Late last December, three moderate earthquakes hit Fletcher Valley and rattled much of the eastern Sierra Nevada. An historic stone building at Ninemile Ranch was seriously damaged, and brick walls all around Bodie were tested for their strength. Every day since that event, very small aftershocks have continued to jiggle the valley east of the Bodie Hills.

2017-04-14 Fletcher quakes map

This week, another concentrated swarm of very small quakes (magnitude 0.1 to 2.6) has appeared under Alkali Valley, about 10 miles southeast of the Fletcher Valley epicenters, just east of Mt. Hicks, at the eastern corner of the Bodie Hills. The aftershocks have been tapering off in Fletcher Valley (only 28 in the last 7 days), but Alkali Valley has felt 120 tremors in just the last 2 days. The maps above and below are from the US Geological Survey’s “Latest Earthquakes” web map of the area (to which I’ve added some place names).

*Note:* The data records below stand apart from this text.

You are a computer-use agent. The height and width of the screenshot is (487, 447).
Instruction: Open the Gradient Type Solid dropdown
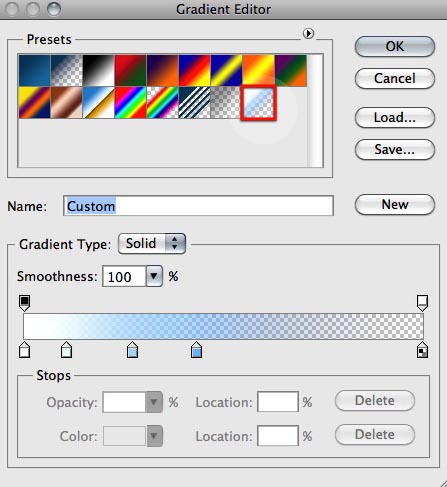[x=152, y=244]
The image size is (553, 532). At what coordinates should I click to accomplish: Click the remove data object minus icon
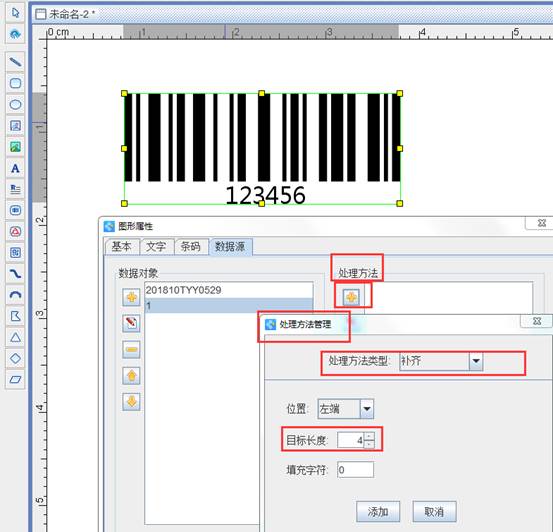click(x=132, y=350)
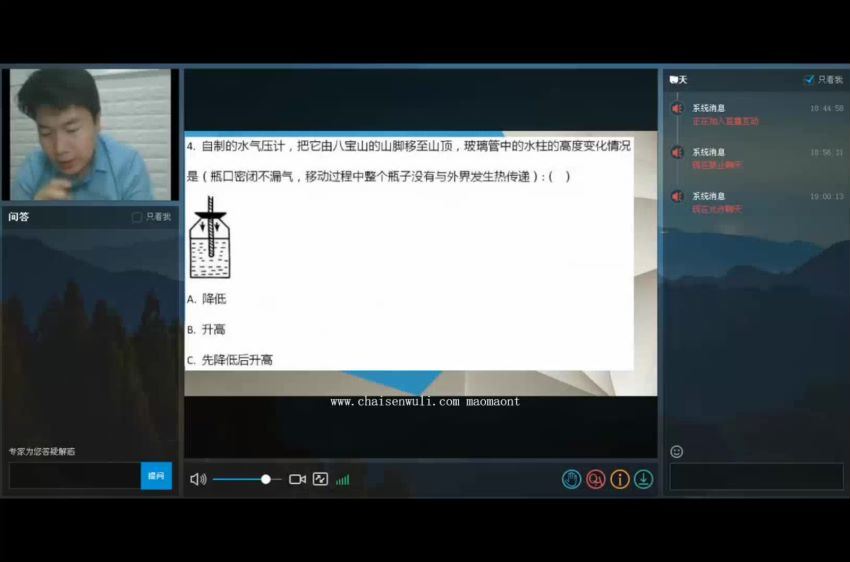Toggle 只看我 checkbox in chat panel
850x562 pixels.
[808, 80]
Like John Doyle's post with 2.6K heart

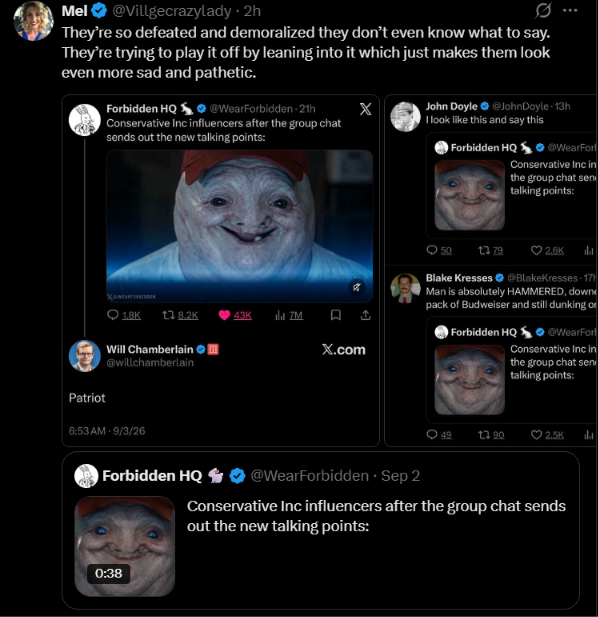click(536, 250)
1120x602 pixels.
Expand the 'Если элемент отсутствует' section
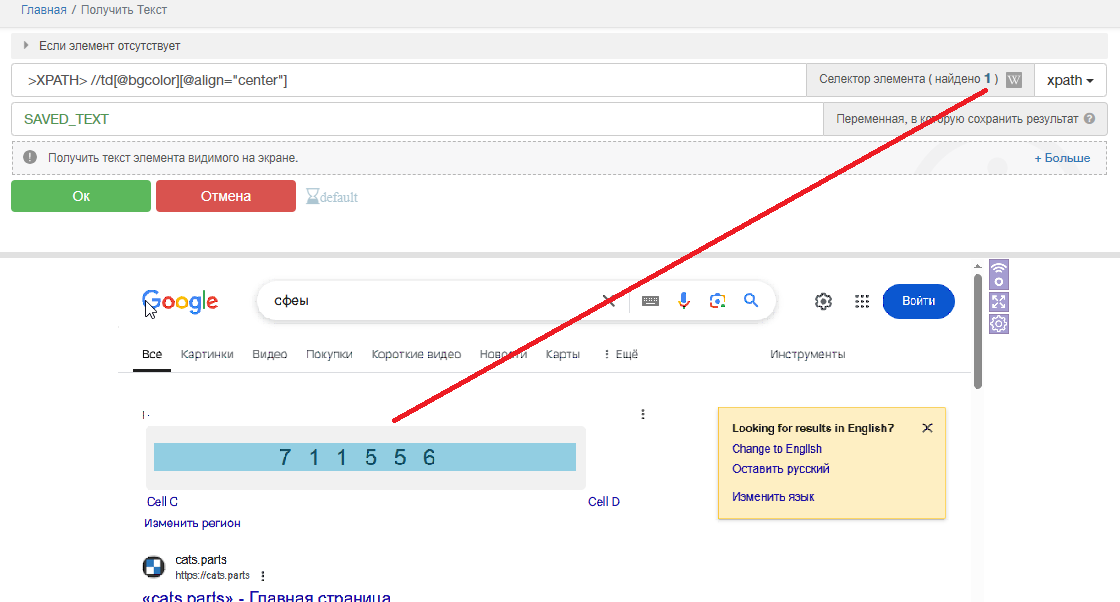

2017-04-14 Fletcher quakes context

Will Alkali Valley experience a stronger event soon—one that people in the area could actually feel? Maybe not. We’ll see. The region east of Mono Lake and the Bodie Hills is part of a seismically active region along the west edge of the Great Basin, known as the Walker Lane. Just 4 miles north of the Alkali Valley tremors is the most recent volcanic feature adjacent to the Bodie Hills—the late Pleistocene (less than 100,000 years old) trachyandesite lava dome of Mud Spring. Earlier in the Pleistocene, Lake Russel (the much larger ancestral Mono Lake) actually overflowed northward from what is now Alkali Valley, into Fletcher Valley and the East Walker River. Volcanism and uplift in the Mount Hicks area eventually raised the outlet higher than the fluctuating lake level, and a different spillway developed later, southeastward into Adobe Valley.

This is an actively evolving terrain, even on a human timescale. That’s just one of the reasons I love the Great Basin and eastern Sierra Nevada landscape.

UPDATE a week later: 204 quakes in the Alkali Valley area during the last 7 days. The strongest, magnitude 3.1.